[[ Data section open ]]
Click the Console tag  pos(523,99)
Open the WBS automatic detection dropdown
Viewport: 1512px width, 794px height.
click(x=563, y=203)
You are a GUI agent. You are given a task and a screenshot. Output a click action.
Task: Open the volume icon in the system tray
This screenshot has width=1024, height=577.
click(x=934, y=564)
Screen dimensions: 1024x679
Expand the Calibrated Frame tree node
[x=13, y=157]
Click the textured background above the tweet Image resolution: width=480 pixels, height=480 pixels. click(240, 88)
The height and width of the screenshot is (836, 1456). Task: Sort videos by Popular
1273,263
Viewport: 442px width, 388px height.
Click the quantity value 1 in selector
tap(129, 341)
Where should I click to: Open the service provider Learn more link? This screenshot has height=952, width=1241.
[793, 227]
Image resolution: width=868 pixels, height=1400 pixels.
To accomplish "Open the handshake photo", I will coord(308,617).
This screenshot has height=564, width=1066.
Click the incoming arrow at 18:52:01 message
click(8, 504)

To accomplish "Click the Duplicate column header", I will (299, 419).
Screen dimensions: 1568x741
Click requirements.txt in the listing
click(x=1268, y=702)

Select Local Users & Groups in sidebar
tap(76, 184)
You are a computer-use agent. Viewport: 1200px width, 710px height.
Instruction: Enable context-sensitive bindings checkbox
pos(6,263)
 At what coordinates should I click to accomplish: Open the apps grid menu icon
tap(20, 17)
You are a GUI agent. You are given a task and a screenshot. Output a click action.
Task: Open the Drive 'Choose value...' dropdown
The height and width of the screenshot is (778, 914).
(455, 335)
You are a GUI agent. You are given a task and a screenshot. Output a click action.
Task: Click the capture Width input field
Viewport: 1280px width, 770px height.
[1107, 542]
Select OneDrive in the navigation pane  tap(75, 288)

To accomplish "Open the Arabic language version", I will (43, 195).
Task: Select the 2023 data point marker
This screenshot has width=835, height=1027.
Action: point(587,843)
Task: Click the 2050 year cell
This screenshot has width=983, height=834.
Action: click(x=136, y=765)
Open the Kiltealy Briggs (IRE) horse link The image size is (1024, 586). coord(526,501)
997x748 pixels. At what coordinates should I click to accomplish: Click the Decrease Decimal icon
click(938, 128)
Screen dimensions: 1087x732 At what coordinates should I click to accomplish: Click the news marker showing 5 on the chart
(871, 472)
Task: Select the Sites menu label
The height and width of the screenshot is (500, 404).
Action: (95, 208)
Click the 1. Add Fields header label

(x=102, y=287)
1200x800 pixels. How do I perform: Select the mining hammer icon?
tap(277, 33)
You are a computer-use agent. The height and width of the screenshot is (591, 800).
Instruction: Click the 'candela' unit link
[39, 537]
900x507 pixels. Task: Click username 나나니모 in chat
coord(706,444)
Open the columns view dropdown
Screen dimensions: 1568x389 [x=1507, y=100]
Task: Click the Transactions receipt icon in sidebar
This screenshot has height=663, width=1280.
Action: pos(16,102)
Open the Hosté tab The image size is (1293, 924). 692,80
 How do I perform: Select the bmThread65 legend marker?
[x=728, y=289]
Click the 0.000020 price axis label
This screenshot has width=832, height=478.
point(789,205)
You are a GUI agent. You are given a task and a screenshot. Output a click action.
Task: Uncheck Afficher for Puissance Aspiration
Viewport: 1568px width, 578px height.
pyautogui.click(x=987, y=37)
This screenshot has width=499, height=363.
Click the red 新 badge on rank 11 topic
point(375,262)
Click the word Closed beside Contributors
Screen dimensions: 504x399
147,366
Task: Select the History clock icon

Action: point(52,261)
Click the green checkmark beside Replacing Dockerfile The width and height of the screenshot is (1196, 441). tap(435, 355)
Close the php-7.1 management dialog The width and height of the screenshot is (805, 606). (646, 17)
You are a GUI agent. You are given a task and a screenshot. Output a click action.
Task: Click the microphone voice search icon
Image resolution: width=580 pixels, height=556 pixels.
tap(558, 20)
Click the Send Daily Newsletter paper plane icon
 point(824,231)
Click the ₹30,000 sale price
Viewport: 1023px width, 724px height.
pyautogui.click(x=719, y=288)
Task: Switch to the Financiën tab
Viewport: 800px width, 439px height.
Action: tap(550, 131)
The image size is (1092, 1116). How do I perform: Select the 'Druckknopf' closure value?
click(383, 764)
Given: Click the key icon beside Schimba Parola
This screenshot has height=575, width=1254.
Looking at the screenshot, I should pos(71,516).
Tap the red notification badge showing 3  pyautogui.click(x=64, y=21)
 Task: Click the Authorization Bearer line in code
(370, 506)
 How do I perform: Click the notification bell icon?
[[ Data section closed ]]
Exercise — Search the listing above for lines containing "notification", and copy them.

Answer box —
Tap the red notification badge showing 3  pyautogui.click(x=64, y=21)
 How do I perform: Click the notification bell icon?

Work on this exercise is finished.